_SOURCE EXTRACT_
▬▬▬
Add qwen2 #2495

JustinLin610 · 2024-01-18T16:44:17Z

Recently, I have pushed the new codes of Qwen2 to Hugging Face Transformers, and thus I also would love to contribute the new model to vLLM as well.

In this PR, I have provided the implementation of Qwen2 model and add some notes on it.

simon-mo · 2024-01-18T18:49:25Z

Thank you for the contribution! Do you know where can I get the weights for Qwen/Qwen2-7B-beta? I cannot find it on Huggingface (there's only V1?).

JustinLin610 · 2024-01-19T04:36:52Z

Thank you for the contribution! Do you know where can I get the weights for Qwen/Qwen2-7B-beta? I cannot find it on Huggingface (there's only V1?).

Yes, it is not released yet. Would you mind joining our HF org to read our new models, which are temporarily private? https://huggingface.co/Qwen

BTW you can contact me through email (junyang.ljy@alibaba-inc.com) or I can join your slack channel for further discussion (my slack email: justinlin930319@gmail.com).

simon-mo · 2024-01-19T06:07:40Z

Thanks. Emailed.

esmeetu · 2024-01-19T10:13:32Z

Where is the difference between qwen2 and Llama2 architecture? It looks like the same. If it's right, does it better to extend LlamaForCasualLM like DeciLM.

JustinLin610 · 2024-01-19T12:45:16Z

Where is the difference between qwen2 and Llama2 architecture? It looks like the same. If it's right, does it better to extend LlamaForCasualLM like DeciLM.

The code for Qwen2 is adaptive to previous Qwen as well as the next generation Qwen2. In comparison with Llama or Mistral, we have qkv bias, and the mixture of sliding window attention and full attention, which is controlled by the argument max_window_layers

simon-mo · 2024-01-19T18:57:08Z

Thanks for access. I'm testing it with python -m vllm.entrypoints.openai.api_server --model Qwen/Qwen2-1_8B-Chat-beta-temp but hitting

  File "/home/xmo/vllm/vllm/engine/async_llm_engine.py", line 548, in from_engine_args
    engine_configs = engine_args.create_engine_configs()
▬▬▬
_EXTRACTED MATERIAL_
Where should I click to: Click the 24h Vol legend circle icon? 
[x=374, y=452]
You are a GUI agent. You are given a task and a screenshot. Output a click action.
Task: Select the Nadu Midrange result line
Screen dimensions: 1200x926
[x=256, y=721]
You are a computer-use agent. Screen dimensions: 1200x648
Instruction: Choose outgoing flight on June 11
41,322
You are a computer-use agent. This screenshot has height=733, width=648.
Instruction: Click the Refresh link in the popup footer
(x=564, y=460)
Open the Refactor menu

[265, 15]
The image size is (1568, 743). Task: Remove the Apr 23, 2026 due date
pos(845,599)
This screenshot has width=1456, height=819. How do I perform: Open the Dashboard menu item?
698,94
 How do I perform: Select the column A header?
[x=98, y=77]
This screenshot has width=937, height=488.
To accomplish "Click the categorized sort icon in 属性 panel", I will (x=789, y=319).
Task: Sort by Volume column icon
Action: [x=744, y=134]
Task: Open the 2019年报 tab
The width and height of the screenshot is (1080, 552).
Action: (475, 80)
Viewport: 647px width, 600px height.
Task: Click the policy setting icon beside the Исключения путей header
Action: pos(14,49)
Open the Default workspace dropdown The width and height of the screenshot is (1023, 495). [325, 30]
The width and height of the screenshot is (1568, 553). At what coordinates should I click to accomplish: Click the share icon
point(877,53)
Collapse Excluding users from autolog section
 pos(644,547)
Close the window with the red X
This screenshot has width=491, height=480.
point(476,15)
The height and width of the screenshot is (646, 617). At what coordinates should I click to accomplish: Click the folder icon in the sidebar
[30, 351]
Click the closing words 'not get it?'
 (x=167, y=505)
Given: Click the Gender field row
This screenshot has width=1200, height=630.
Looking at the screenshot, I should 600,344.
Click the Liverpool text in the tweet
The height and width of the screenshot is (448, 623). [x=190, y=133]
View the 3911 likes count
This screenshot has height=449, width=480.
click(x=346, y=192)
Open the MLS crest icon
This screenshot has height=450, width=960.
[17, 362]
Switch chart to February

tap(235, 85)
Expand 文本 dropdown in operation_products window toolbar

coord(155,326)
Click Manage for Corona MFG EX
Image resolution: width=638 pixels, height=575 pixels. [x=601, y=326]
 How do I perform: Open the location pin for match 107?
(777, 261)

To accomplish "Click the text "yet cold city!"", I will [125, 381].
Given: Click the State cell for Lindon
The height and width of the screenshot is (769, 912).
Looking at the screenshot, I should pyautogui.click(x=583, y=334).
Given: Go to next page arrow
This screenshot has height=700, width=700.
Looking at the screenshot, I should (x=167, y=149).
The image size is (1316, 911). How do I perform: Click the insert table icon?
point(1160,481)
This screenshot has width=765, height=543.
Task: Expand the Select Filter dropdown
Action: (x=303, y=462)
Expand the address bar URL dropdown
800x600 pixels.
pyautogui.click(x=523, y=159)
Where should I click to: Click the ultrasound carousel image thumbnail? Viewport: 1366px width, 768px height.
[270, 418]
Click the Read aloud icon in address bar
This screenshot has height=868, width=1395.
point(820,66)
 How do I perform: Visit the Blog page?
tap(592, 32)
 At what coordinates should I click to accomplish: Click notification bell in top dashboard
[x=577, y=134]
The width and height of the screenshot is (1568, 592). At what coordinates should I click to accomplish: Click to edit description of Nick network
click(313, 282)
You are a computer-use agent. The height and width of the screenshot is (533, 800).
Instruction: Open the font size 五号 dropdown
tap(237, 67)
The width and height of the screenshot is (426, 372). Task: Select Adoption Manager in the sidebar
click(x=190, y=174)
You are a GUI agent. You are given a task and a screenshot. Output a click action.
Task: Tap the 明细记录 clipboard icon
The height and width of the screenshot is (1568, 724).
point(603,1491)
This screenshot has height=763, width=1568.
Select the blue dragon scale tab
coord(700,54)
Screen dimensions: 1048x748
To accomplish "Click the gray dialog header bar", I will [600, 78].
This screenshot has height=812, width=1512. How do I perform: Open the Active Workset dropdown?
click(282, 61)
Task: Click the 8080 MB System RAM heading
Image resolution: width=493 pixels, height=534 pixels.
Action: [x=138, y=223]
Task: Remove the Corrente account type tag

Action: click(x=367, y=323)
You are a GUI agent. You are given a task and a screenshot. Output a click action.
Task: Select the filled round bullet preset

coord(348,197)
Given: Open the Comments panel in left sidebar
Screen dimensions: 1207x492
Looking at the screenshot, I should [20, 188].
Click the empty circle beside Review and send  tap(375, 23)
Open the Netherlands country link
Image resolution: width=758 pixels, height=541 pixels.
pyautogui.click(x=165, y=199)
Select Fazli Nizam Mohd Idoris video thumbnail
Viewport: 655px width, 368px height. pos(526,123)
▬▬▬
_CHECK YOUR UNDERSTANDING_
1) Retype the part of the Qwen2 pull request thread from "simon-mo · 2024-01-19T18:57:08Z" up to and including "engine_configs = engine_args.create_engine_configs()".
2) According to the Qwen2 pull request thread, why could the Qwen/Qwen2-7B-beta weights not be found on Hugging Face? How was access offered instead?

_WRITTEN ANSWERS_
1)
simon-mo · 2024-01-19T18:57:08Z

Thanks for access. I'm testing it with python -m vllm.entrypoints.openai.api_server --model Qwen/Qwen2-1_8B-Chat-beta-temp but hitting

  File "/home/xmo/vllm/vllm/engine/async_llm_engine.py", line 548, in from_engine_args
    engine_configs = engine_args.create_engine_configs()

2) The weights had not been released yet, and the new models were temporarily private. JustinLin610 offered access by asking simon-mo to join the Qwen organization on Hugging Face so he could read them.